Patrol is divided into 6 areas covering the following townships and village of Homer Glen:
- North (Channahon, DuPage, Joliet, Lockport, Plainfield, Troy, and Wheatland)
- South (Channahon, Custer, Florence, Jackson, Manhattan, Reed, Wesley, Wilmington, and Wilton)
- Central (DuPage, Homer, Jackson, Joliet, Lockport, Manhattan, and New Lenox)
- Homer Glen (Homer Glen)
- Lincolnway (Frankfort, Homer, Manhattan, Mokena, and New Lenox)
- East (Crete, Green Garden, Monee, Peotone, Washington, Will)

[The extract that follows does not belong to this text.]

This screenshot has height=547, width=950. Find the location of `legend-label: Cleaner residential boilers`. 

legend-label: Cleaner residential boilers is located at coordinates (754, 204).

==Rank structure and insignia==

| Title | Insignia | Notes |
|---|---|---|
| Sheriff |  | The Sheriff is elected to a 4 year term by the citizens of Will County.^{[citation needed]} |
| Undersheriff |  | The Undersheriff is selected by the Sheriff and is the 2nd in command.^{[citation needed]} |
| Chief Deputy |  | There is currently only 1 chief deputy and he is in charge of the ADF.^{[citation needed]} |
| Deputy Chief |  | There are currently 6 deputy chiefs in charge of the 6 bureaus within the Sheriff's Department.^{[citation needed]} |
| Lieutenant/ Correctional Lieutenant/ Director |  | Lieutenants are promoted from a list of sergeants who have tested for lieutenant. Within the department lieutenants serve as shift commanders and section supervisors. Directors are selected by the Sheriff and are largely a political position. There are currently no directors within the department.^{[citation needed]} |
| Sergeant/ Correctional Sergeant |  | Sergeants are promoted from a list of deputies/ correctional officer who have been with the department for 4 years and have tested for sergeant. Within the department sergeants are either assigned to a patrol area or a specialized unit to supervise deputies/ correctional officers.^{[citation needed]} |
| Deputy Sheriff/ Correctional Officer | No Insignia | Deputies and correctional officers are hired from separate tested lists. Correctional officers wanting to "patch over" and become a deputy must test for the position just like civilians.^{[citation needed]} |

==Equipment==

- Deputies and correctional officers are provided all of their uniforms and equipment. Deputies are issued the Glock 17, Remington Model 870, and an X2 Taser. Some deputies are also issued an AR-15. Deputies are provided with a take home squad car equipped with a panasonic toughbook. The uniform consists of dark brown pants and a tan shirt.